Saved entries
● ● ● ● ● ● ●

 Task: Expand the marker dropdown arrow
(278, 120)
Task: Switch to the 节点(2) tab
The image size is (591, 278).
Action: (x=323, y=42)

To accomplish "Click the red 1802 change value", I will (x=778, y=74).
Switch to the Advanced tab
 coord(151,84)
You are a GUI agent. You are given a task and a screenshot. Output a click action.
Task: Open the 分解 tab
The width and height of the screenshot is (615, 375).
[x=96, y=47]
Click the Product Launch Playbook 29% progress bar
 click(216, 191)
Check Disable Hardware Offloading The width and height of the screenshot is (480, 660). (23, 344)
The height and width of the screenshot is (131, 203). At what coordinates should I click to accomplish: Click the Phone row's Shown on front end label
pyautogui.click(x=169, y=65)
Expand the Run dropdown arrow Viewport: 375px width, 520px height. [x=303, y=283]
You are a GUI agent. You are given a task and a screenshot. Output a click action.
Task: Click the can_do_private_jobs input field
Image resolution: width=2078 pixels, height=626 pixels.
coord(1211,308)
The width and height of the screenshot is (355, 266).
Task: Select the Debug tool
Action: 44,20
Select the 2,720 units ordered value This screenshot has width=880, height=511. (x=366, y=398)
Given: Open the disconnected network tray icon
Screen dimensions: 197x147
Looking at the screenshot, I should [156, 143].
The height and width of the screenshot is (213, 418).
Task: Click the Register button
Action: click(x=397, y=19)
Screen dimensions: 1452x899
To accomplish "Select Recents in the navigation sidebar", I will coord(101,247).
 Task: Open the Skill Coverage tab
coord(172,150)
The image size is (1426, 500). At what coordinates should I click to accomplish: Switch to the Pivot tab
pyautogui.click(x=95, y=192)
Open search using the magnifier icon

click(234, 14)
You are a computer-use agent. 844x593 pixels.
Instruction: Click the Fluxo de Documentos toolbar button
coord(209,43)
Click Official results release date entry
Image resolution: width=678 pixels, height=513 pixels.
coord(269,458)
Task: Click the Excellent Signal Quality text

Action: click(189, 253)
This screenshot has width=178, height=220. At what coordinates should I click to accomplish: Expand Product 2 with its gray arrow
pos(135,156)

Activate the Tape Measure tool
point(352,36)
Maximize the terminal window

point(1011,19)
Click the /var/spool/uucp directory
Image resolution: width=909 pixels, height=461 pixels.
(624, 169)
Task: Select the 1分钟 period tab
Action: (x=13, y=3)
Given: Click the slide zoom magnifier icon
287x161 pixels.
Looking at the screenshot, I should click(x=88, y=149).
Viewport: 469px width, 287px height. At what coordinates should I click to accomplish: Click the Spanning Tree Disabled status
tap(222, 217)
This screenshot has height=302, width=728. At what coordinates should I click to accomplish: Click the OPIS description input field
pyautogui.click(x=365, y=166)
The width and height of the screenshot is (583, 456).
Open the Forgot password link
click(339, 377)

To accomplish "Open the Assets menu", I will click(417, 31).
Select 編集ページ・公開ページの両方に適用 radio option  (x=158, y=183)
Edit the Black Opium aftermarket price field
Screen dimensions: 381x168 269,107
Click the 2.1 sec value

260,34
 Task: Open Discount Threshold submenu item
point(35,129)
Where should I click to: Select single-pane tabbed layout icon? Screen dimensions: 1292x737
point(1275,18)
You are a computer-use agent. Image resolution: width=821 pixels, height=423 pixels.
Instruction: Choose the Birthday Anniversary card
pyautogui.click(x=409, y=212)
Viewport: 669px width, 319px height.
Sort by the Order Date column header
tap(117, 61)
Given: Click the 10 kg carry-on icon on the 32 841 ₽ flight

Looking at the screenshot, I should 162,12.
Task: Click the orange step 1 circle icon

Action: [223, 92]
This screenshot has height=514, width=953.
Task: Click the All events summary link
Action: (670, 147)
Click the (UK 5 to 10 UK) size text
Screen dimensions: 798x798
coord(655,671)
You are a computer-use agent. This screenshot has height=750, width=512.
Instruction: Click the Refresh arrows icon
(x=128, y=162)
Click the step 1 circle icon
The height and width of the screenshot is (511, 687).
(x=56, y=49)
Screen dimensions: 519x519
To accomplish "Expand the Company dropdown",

● ● ● ● ● ● ●

Filter the entries above down to the lines containing the word "computer".

You are a computer-use agent. 844x593 pixels.
You are a computer-use agent. Image resolution: width=821 pixels, height=423 pixels.
You are a computer-use agent. This screenshot has height=750, width=512.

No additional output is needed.